# Hypothesis Testing

For each of the following questions, formulate a null and alternative hypothesis (be as specific as you can be), then give an example of what a true positive, true negative, type I and type II errors would look like. Note that some of the questions are intentionally phrased in a vague way. It is your job to reword these as more precise questions that could be tested.

 - Has the network latency gone up since we switched internet service providers?
 - Is the website redesign any good?
 - Is our television ad driving more sales?

###  - Has the network latency gone up since we switched internet service providers (ISPs)?

#### Null Hypothesis: 
The network latency has NOT changed since we switched internet service providers.
    
#### Alternative Hypothesis: 
The network letency has changed since we switched internet service providers.
    

#### True positive: 
Rejecting the null hypothesis when there is actually a significant difference in latency since we switched ISPs. (we said there was a relationship and there acutally is)


#### True Negative: 
Accepting the null hypothesis when there is no significant difference in latency since we switched ISPs. (we said there is no relationship and we are correct)

    
#### Type I Error (False Positive):
Rejecting the null hypothesis when there is actually no significant difference in latency between ISPs.


#### Type II Error (False Negative):
Accepting the null hypothesis when there is actually a significant difference in latency between ISPs.



### - Is the website redesign any good?

#### Null Hypothesis: 
The website redesign has NOT changed our click through rate.
    
#### Alternative Hypothesis: 
The website redesign has changed our click through rate.
    
    
#### True positive: 
Data analysis reveals a significant change in the clickthrough rate after redesigning our website, which aligns with the alternative hypothesis.


#### True Negative:
Data analysis does not show any change in the clickthrough rate after redesigning our website which aligns with the null hypothesis.
    
    
#### Type I Error (False Positive): 
Data analysis indicates a significant change in the clickthrough rate after redesigning our website leading to the rejection of the null hypothesis. 

However, in reality, there is no actual change in the clickthrough rate, and the decrease is coincidental or due to other factors.

#### Type II Error (False Negative):
Data analysis does not show any change in the clickthrough rate after redesigning our website, we failed to reject the null hypothesis. 

However, in reality, there is a change in the clickthrough rate, which is genuinely caused by the web redesign.

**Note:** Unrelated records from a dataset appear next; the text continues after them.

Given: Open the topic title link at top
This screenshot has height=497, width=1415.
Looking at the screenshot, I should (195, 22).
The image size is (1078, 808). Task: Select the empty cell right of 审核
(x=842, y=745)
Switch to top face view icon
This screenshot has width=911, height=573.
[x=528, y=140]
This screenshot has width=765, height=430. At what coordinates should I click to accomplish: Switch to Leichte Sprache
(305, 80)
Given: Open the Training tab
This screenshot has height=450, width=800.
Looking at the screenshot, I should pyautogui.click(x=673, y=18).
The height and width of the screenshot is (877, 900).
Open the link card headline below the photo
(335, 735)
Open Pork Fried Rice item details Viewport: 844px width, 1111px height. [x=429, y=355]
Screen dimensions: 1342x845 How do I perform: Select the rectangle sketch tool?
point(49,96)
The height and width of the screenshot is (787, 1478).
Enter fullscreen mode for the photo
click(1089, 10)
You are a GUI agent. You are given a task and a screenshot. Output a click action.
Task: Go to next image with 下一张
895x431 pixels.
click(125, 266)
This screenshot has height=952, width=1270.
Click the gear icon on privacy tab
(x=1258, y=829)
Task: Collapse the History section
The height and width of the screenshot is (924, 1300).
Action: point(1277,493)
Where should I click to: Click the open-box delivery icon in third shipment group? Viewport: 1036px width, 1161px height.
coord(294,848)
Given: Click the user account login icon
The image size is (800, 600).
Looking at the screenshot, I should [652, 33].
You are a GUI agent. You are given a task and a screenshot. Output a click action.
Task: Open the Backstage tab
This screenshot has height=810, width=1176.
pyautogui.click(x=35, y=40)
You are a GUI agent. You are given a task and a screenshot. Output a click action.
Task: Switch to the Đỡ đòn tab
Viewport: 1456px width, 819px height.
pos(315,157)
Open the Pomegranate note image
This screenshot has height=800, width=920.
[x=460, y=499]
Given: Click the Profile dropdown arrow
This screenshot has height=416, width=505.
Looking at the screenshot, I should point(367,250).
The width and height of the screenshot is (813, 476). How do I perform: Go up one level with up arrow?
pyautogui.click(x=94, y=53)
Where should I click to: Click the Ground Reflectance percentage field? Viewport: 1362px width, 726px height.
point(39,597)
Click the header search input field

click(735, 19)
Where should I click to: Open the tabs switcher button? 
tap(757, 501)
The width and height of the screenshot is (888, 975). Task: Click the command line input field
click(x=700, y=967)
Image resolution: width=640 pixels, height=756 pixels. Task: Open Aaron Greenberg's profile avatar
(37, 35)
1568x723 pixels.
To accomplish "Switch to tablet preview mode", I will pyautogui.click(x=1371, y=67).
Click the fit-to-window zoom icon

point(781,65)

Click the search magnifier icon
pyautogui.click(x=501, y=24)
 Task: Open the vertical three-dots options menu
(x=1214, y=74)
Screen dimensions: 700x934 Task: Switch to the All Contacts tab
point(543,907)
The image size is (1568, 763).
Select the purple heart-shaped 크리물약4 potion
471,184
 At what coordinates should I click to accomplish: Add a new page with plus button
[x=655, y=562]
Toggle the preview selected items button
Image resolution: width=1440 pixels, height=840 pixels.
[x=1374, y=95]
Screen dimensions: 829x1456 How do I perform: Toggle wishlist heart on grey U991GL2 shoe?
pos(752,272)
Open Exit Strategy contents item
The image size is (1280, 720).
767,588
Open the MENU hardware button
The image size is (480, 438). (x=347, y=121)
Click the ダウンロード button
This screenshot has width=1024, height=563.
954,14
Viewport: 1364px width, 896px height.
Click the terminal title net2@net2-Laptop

### - Is our television ad driving more sales?

#### Null Hypothesis: 
Our television ad is making NO difference in our sales.
    
#### Alternative Hypothesis: 
Our television ad is making a difference in our sales.
    
#### True positive: 
The number of people buying our product has significantly increased after airing the television ad, supporting the alternative hypothesis.


#### True Negative: 
The number of people buying our product remains unchanged or does not significantly increase after airing the television ad, supporting the null hypothesis.

    
#### Type I Error (False Positive):
The number of people buying our product appears to have significantly increased after airing the television ad, but it is just due to random chance. In reality, the null hypothesis is true.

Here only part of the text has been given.